**SELECTED PASSAGE**.
Then afterwards the mentioning of alpha. By mentioning only the correct “pronounciation” of 'a you make it seem as if the only part of the whole expression worth talking about is the fact that 'a is actually an alpha. By that, you make it (subconsciously or consciously) clear to the reader that you expect them to understand the whole gibberish in the box and they give up.

12 Likes

Thanks Roland,

I’ve tried to turn your feedback into GH issues:

Please let us know if you feel these issues aren’t faithfully capturing your feedback. Also, tell us if you think other shortcomings or gaps can be turned into issues.

P.S.

In comparison to other mainstream languages, this creates a richer picture between expressions, values, and names.

I agree this sounds like corporate fluff. Definitely not a great sentence. I’d love to replace it with anything better ASAP.

4 Likes

Of course I’m going to, thank you very much. I’ll just take some time after work, as I’ve just realised that my post above is missing some words because of my work interfering with the formulation of the answer ;).

1 Like

I would highly recommend looking at the Tour of Go and trying to absorb how they are introducing the language. It’s very matter-of-fact, no fluff, divided into bite-sized pieces, and each page deals with a single concept. The reader feels like they are making real progress at each step.

**SHORT PROBLEM A**. Decide whether each statement below agrees with the forum thread, answering yes or no and quoting the exact words of the thread that settle it. (i) One reply agrees that the sentence about creating "a richer picture between expressions, values, and names" sounds like corporate fluff. (ii) The Tour of Go is described as having pages that each cover several concepts. (iii) A reply says the feedback has been turned into GH issues.
**SHORT PROBLEM B**. Write out the part of the forum thread starting at "Please let us" and ending at "turned into issues.".

[Raw entries]
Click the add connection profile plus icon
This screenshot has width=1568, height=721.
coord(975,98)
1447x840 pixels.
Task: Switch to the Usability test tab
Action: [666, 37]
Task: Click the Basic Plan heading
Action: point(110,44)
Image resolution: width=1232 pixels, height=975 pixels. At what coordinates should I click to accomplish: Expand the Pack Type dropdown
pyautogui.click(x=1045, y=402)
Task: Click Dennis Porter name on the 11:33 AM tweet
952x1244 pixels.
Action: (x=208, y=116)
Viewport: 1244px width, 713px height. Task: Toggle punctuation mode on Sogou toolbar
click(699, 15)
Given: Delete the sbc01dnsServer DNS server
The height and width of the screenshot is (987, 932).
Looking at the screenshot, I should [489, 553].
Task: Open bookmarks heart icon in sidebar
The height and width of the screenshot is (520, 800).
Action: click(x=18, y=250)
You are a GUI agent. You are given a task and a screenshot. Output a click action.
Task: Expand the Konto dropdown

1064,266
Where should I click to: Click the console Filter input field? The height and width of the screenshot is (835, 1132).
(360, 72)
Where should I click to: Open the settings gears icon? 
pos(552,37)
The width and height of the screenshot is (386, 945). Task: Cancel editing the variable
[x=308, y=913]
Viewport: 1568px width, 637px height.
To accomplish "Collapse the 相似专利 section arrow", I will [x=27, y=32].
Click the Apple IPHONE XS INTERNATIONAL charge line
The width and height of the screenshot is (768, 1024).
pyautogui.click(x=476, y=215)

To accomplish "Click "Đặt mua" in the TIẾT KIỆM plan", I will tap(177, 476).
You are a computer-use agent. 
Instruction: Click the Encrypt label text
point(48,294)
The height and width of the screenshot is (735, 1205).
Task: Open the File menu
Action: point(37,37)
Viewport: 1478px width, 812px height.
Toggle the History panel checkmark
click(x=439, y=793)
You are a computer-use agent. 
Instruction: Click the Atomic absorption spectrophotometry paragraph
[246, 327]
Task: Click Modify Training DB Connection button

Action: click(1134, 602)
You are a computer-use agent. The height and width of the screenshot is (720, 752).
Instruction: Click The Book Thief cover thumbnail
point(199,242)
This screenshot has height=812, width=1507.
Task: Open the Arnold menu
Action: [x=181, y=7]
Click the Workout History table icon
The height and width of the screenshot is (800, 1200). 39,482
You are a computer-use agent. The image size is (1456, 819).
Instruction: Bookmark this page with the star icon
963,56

**WRITTEN SOLUTION A**.
(i) Yes: "I agree this sounds like corporate fluff."
(ii) No: "each page deals with a single concept."
(iii) Yes: "I’ve tried to turn your feedback into GH issues"

**WRITTEN SOLUTION B**.
Please let us know if you feel these issues aren’t faithfully capturing your feedback. Also, tell us if you think other shortcomings or gaps can be turned into issues.